What is that thing known only when it is given? What is the exercise and expression of everything that is uneconomic, strange and uncontrollable within? It is a singular feeling uniting a plethora of experiences, desires and sensations. It unifies but never unites. It never utters a final word. But talk of it, or of soul, heart or romance, establishes immediately a distance, alienation, a semi-sacred threshold. Only its lack lays its content bare. If it has language, it is in music. Rarely words, which we are all so easily hung up on. Its expression is physical. How else does one prove the sun except lift up daylight’s veil? These words come ringed with generations of angst and doubt and contain little comfort. Its greatest theorists come starved or deliberately fasting of it. Poets leave it to the night. And all of this above is strange, or pretentious, or nonsensical, unless right now you too are animated by it, of which there is no more to be written but only spoken, enthusively and without end.

Same too, possibly, of those who write of God, universe and nature, only names with attachment to specific images or pre-loaded linguistic connotations, that distort or zoom too quickly into this immensity.
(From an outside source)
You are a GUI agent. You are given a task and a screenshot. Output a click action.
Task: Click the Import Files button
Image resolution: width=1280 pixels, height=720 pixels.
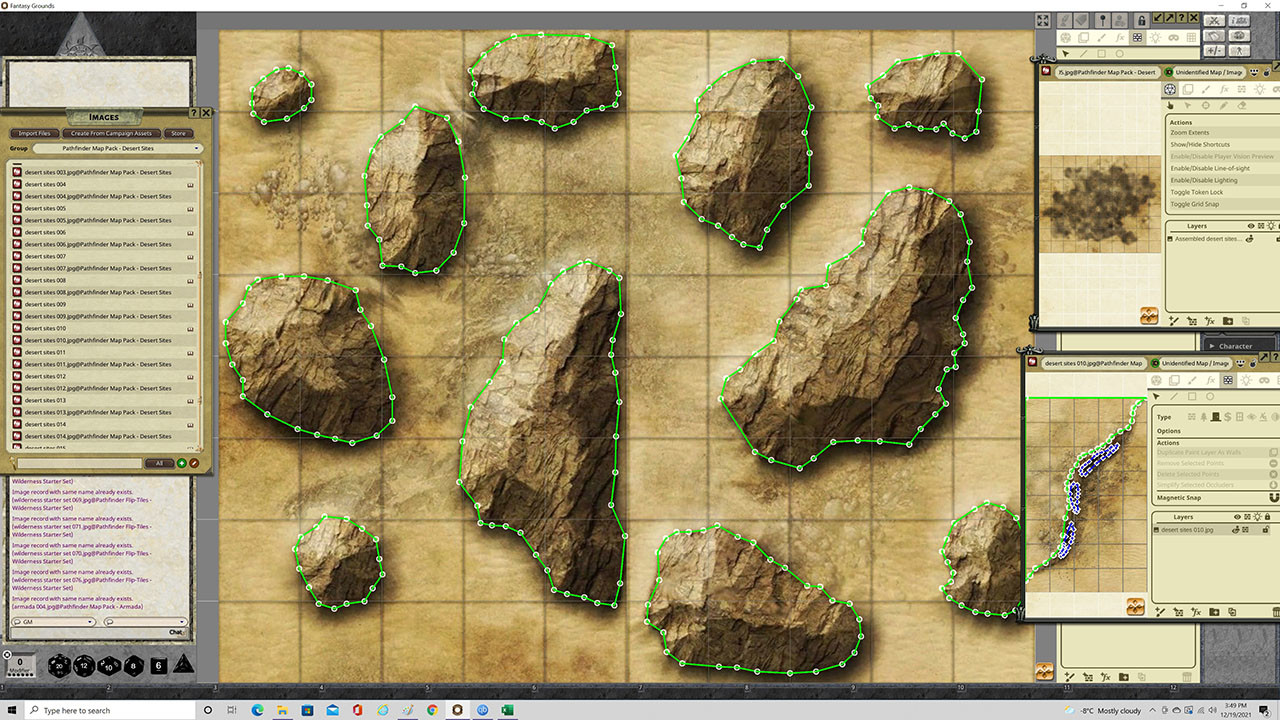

Intoxication’s never half of it.



Elements of the known universe, 2013.


Riddle 2.

What if you had time?
So what if you had the time?

And say I gave you that time?
We’d be nowhere fast until you gave yourself the time.

Maybe you feel you’ve been made old by your memories, that the time that you grasp vainly is too finite. Or perhaps through an education in long-term illness, you haven’t got strength to cash in that time, to claim chips, be it credit or debit. Then you know the value of time better than I do. And so then you know that it’s not something you’ve got, but something you’re giving. So what remains to hold onto?


Ramon Casas, Madeline

Ramon Casas, Madeleine 1892.


In every guise, say someone paid you to pursue this and document the results, in whatever medium came to hand: the nameless, the strange, dirty and dangerous, the wonderful and unknown, the peerless, incommensurable, the oceanic feeling, that of the cosmos, the absolute or whatever name books give it. Until it’s given a name, any experience, object, image or sensation which provokes a feeling of awe and compulsion to repeat and explore.

How would you handle it? Give it a year, see. A wager. Why not?